▶ [What you will do]
The records below must be written out exactly, with every picture left behind.

▶ [Input records]
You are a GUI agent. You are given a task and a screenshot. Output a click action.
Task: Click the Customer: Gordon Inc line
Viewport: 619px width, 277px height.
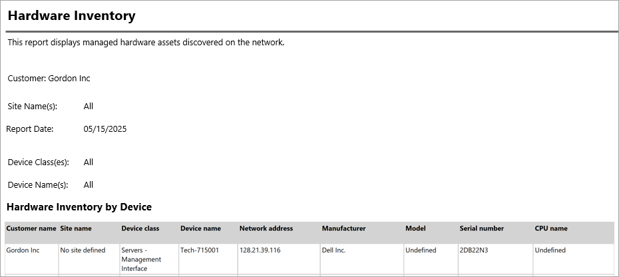point(49,79)
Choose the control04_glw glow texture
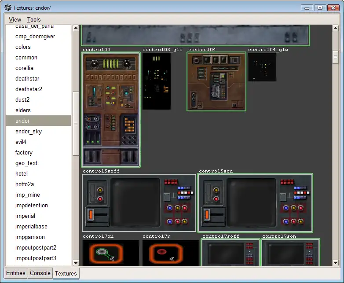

▶ [Task answer]
You are a GUI agent. You are given a task and a screenshot. Output a click action.
Task: Click the Customer: Gordon Inc line
Viewport: 619px width, 277px height.
point(49,79)
Choose the control04_glw glow texture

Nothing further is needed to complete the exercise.